_Task brief_
Pull the text of every row below out word for word, and leave the pictures out of your answer.

══════════

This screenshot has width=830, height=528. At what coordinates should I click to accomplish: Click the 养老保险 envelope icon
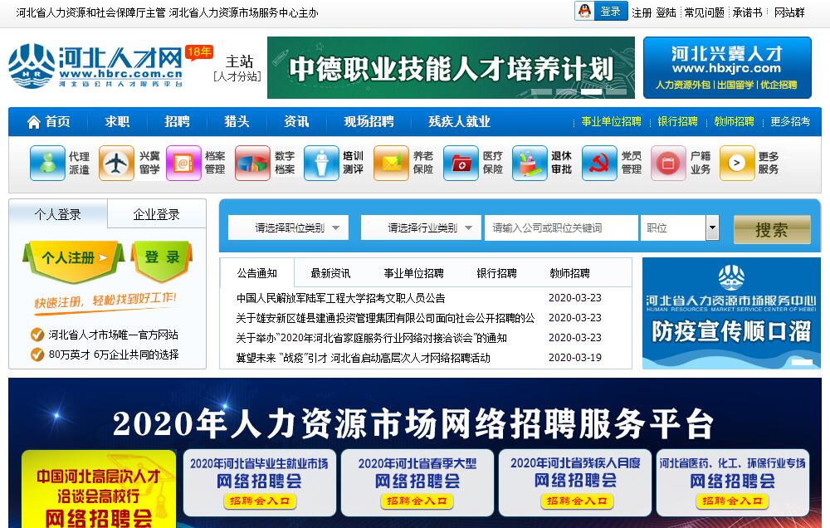tap(391, 163)
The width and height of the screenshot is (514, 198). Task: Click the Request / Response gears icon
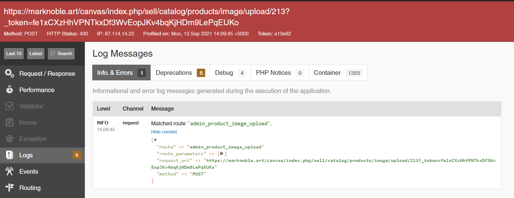pos(10,73)
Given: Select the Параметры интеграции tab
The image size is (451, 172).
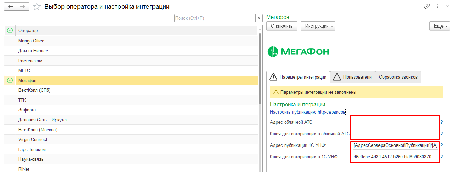Looking at the screenshot, I should 298,77.
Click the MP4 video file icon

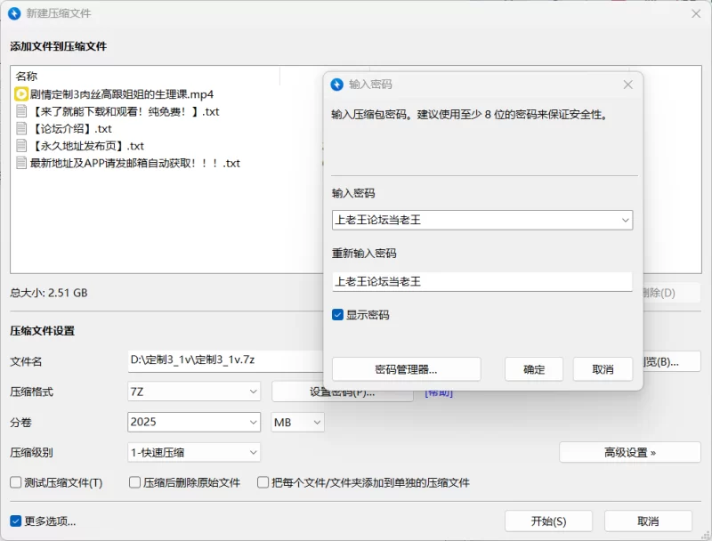coord(21,94)
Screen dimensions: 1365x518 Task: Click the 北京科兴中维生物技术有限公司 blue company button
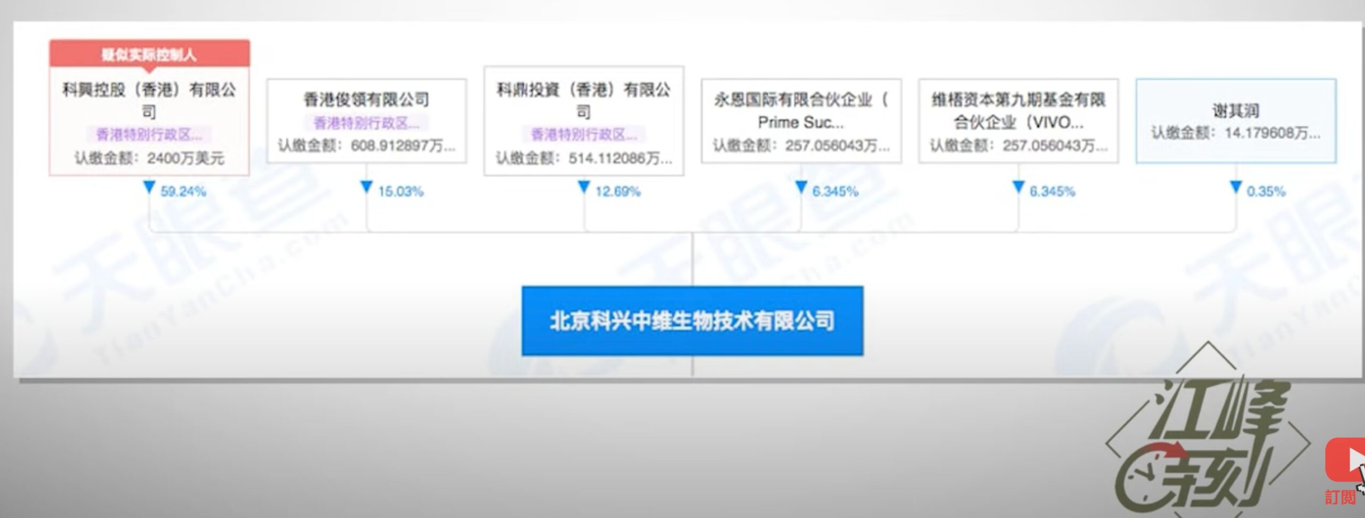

══════════

_Solved problem_
This screenshot has width=830, height=528. At what coordinates should I click to accomplish: Click the 养老保险 envelope icon
tap(391, 163)
The width and height of the screenshot is (514, 198). Task: Click the Request / Response gears icon
pos(10,73)
Given: Select the Параметры интеграции tab
The image size is (451, 172).
Looking at the screenshot, I should 298,77.
Click the MP4 video file icon

coord(21,94)
Screen dimensions: 1365x518 Task: Click the 北京科兴中维生物技术有限公司 blue company button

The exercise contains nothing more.